Sin pronunciar palabra, Joe cogió el legajo de poemas de mis manos y lo depositó en la mesa junto con las tazas de café, ya frío, y las rebanadas que no habíamos comido. Se volvió hacia mí y, cogiéndome las manos, las envolvió con las suyas, amplias y cálidas.

—Durante años has creído estar buscando un sueño —explicó mientras escrutaba mis ojos, comprobando la ausencia de cualquier rastro de resistencia—, pero en el fondo eran tus sueños los que te buscaban a ti.

—Pero… —Me asaltaban miles de preguntas y no sabía por dónde empezar.

—Chist —me acalló Joe, cruzándose los labios con un dedo y deslizando el atillo de poemas bajo su brazo.
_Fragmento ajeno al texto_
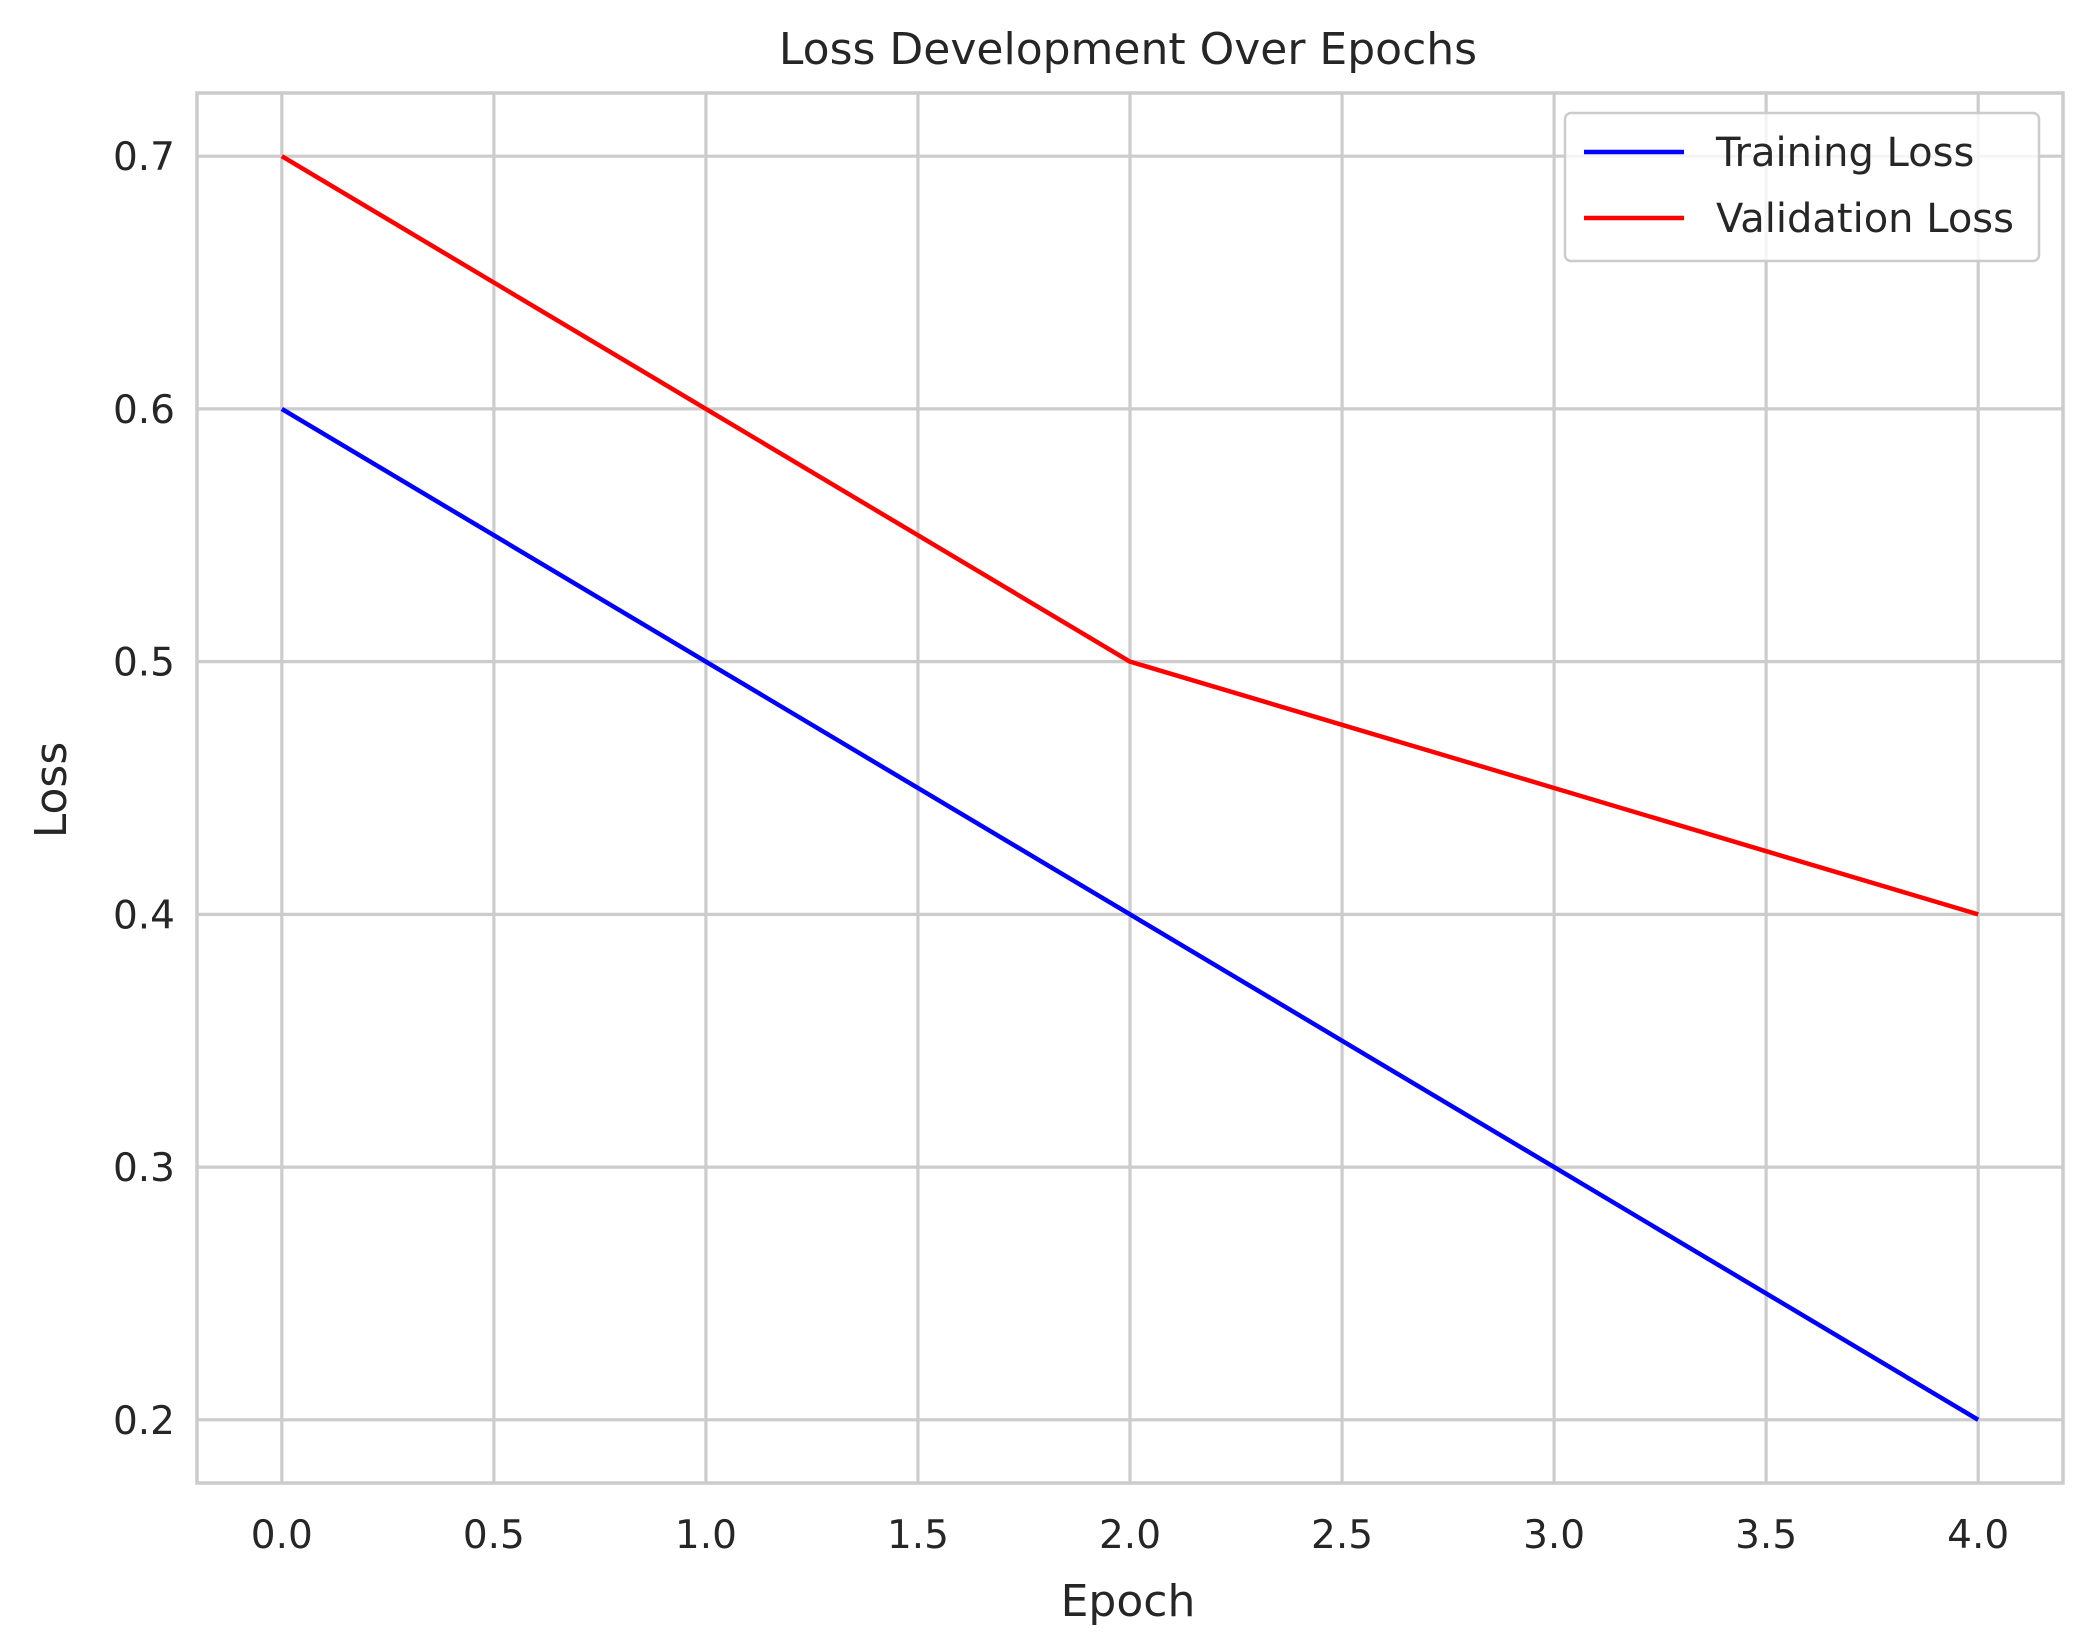 This screenshot has height=1652, width=2086. I want to click on legend: Training Loss Validation Loss, so click(1802, 187).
Se levantó del sofá y dirigió sus pasos hacia la puerta principal para, a continuación, girarse sobre sus talones—. Lo que te digo es cierto, ¡créeme! —imploró—. Ha llegado el momento de que tú y tus sueños entréis en contacto. Cuando los engranajes se ponen en movimiento de esta manera, es que ya falta muy poco para que se cumplan tus sueños, ya lo verás. —Y silenciosamente se marchó.

Permanecí sentada un buen rato, perpleja, y de no haber sonado el teléfono, no sé cuánto tiempo habría continuado en ese trance.

Era mi entrenador particular que llamaba para preguntar por qué no había acudido a la cita de esa mañana.

—¡Ah!, he estado ocupada pintando —repliqué.